▸ Input:
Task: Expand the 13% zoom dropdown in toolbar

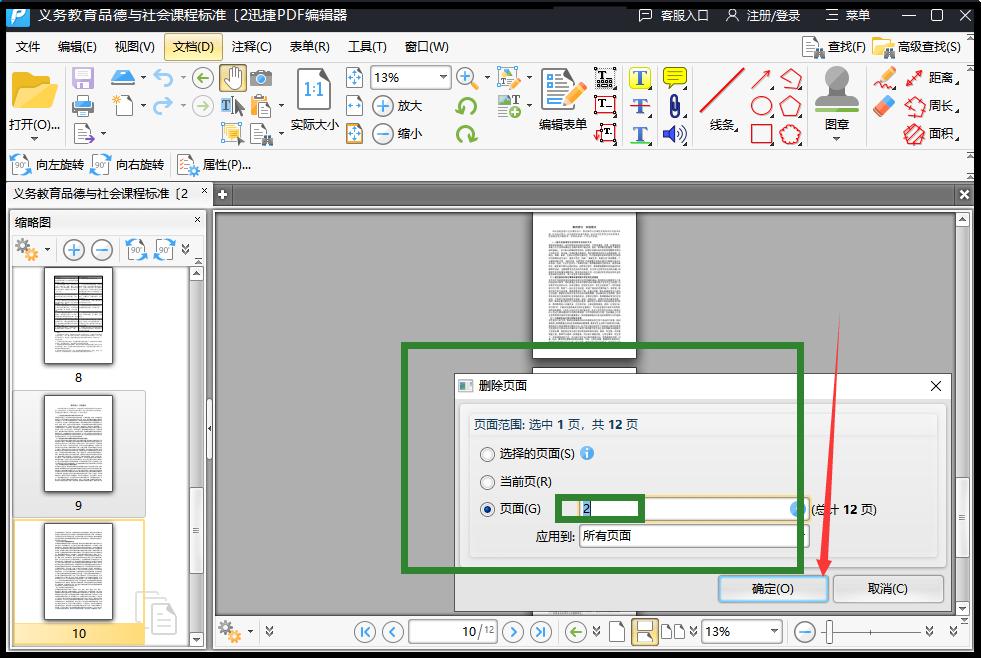Action: [443, 78]
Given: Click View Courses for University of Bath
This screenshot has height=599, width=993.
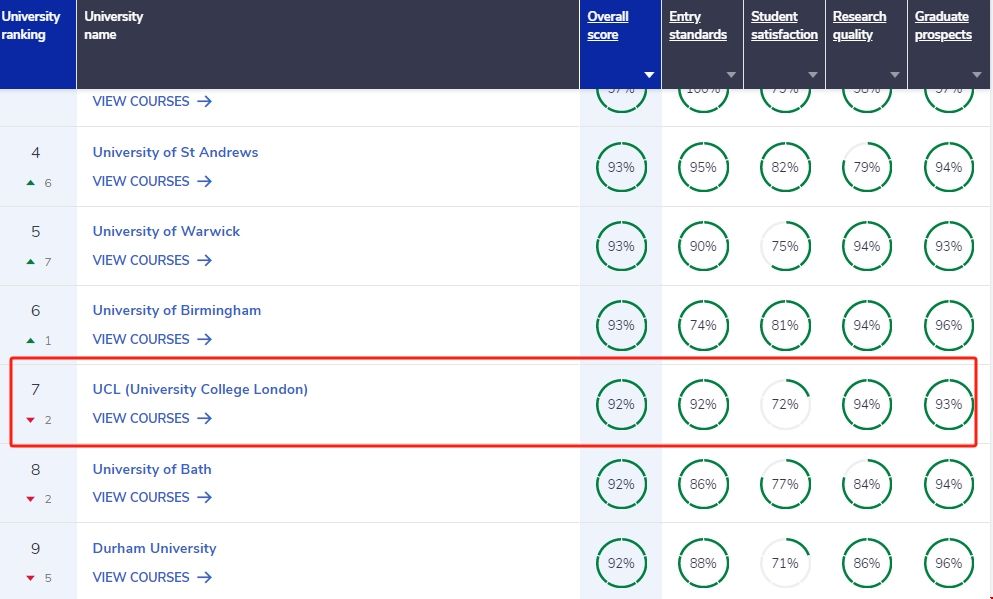Looking at the screenshot, I should coord(141,497).
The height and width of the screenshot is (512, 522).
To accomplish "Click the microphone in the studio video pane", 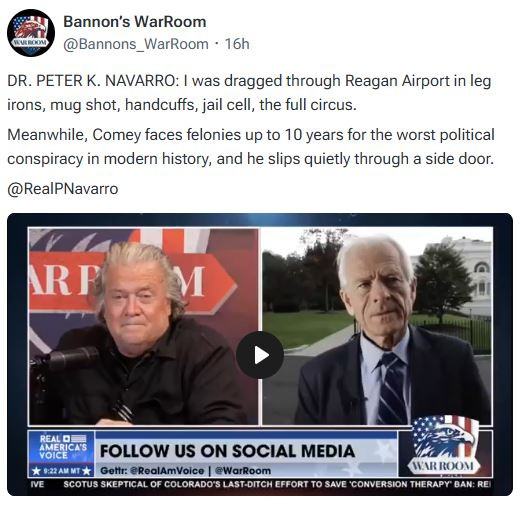I will (65, 358).
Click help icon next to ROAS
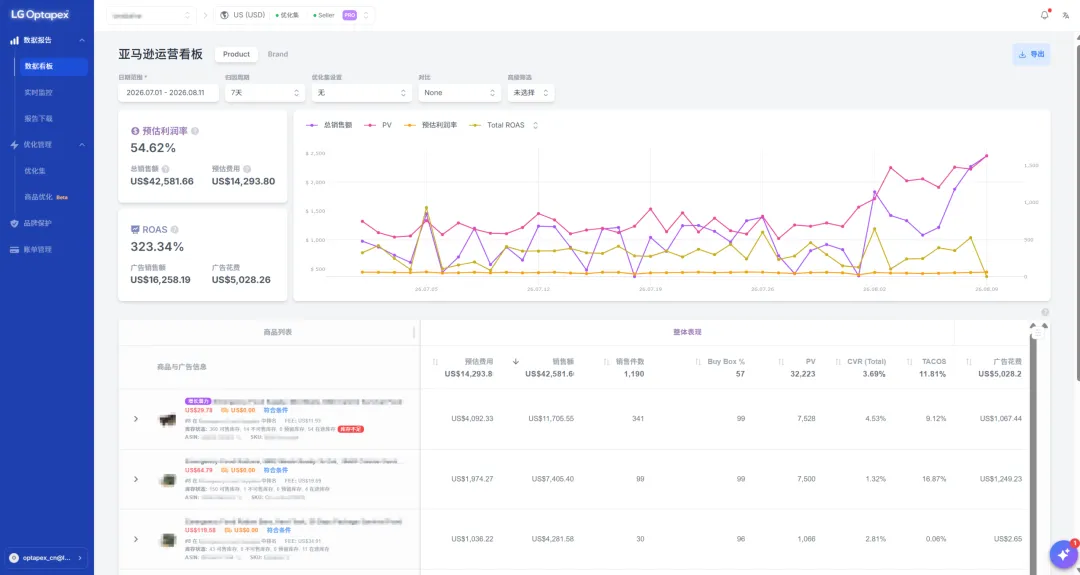This screenshot has height=575, width=1080. 174,229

▸ Activity: After locating the line containing "Given: Click View" in the entries above, return it and every line after it exactly, ending at the line containing "The height and", without pictures.

▸ Solution for this exercise:
Given: Click View Courses for University of Bath
This screenshot has height=599, width=993.
Looking at the screenshot, I should coord(141,497).
The height and width of the screenshot is (512, 522).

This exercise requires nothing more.